The human brain not only controls the various physiological functions but is also the prime regulator of circadian rhythms, rewards, and behaviors. Environmental factors, professional stress, and social disintegration are regarded as the initial causative factors of addiction behavior. Shift work, artificial light exposure at night, and chronic and acute jet lag influence circadian rhythm dysfunction. The result is impaired neurotransmitter release, dysfunction of neural circuits, endocrine disturbance, and metabolic disorder, leading to advancement in substance use disorder. There is a bidirectional relationship between chronodisruption and addiction behavior.
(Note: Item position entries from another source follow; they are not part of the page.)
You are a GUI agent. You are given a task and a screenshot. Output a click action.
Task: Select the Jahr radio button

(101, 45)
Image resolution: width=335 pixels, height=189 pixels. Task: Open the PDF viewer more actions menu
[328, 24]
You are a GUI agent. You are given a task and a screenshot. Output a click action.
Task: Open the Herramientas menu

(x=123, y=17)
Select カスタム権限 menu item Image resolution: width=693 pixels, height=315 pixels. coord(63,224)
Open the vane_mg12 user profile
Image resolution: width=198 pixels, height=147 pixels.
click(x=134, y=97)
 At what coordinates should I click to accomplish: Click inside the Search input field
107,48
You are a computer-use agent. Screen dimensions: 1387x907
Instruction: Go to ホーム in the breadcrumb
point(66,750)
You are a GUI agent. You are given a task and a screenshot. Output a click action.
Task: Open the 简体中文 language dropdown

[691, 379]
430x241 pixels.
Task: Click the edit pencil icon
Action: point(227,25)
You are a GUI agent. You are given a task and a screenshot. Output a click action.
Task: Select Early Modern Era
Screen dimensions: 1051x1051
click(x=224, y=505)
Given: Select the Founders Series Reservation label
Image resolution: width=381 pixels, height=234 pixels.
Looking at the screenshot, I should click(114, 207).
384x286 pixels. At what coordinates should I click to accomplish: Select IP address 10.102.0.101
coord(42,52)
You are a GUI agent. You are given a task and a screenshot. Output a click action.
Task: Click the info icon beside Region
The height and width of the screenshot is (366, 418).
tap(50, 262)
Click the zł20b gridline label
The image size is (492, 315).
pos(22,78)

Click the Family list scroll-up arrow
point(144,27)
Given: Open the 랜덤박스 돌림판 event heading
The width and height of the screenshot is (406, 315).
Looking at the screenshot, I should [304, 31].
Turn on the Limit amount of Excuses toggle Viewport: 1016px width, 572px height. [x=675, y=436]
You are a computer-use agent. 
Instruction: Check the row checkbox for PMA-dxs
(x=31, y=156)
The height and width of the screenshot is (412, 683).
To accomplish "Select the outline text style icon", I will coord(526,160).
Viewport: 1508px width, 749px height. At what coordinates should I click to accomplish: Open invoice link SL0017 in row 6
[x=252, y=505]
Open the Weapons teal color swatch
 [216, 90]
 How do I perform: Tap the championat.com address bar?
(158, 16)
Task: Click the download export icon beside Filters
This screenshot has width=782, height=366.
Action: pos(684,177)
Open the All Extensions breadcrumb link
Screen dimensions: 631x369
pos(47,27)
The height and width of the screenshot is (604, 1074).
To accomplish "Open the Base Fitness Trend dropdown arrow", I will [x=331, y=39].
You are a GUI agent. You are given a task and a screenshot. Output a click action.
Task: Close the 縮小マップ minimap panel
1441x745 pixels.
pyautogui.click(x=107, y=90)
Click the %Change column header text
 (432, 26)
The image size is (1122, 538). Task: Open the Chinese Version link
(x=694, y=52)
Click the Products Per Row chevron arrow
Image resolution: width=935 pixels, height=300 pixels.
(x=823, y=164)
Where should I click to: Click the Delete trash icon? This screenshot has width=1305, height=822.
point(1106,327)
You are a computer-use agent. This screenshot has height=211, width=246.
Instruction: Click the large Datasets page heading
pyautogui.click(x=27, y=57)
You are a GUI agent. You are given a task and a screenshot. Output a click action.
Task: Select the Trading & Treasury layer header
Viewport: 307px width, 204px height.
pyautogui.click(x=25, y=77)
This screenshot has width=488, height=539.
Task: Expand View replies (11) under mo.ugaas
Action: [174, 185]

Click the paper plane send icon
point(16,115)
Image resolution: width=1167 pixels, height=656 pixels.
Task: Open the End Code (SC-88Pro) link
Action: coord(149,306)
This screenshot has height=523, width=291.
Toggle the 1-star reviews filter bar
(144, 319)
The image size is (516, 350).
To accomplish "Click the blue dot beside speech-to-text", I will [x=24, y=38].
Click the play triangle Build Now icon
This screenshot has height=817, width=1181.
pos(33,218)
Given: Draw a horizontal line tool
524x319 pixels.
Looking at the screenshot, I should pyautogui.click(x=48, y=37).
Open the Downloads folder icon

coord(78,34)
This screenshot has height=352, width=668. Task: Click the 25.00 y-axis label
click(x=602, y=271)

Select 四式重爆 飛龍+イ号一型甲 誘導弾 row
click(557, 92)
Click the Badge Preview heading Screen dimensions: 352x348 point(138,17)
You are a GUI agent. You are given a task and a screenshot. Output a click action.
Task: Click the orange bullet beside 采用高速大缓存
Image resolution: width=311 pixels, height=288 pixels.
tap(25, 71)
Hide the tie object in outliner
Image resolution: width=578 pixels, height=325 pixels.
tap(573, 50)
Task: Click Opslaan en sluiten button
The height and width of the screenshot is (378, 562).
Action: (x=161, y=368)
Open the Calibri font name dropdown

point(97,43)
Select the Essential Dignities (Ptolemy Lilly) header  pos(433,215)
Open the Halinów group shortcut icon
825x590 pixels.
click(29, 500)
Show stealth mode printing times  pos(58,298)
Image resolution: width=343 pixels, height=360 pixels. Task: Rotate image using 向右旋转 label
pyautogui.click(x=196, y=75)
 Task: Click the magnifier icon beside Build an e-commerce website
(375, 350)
Circadian rhythm dysfunction, neuroadaptation in the reward circuits, and alteration in clock gene expression in the mesolimbic areas influence substance use disorder (SUD), and chronotherapy has potential benefits in the treatment strategies. This review explores the relationship among the circadian rhythm dysfunction, reward circuit, and SUD. The impact of chronotherapy on SUD has also been discussed.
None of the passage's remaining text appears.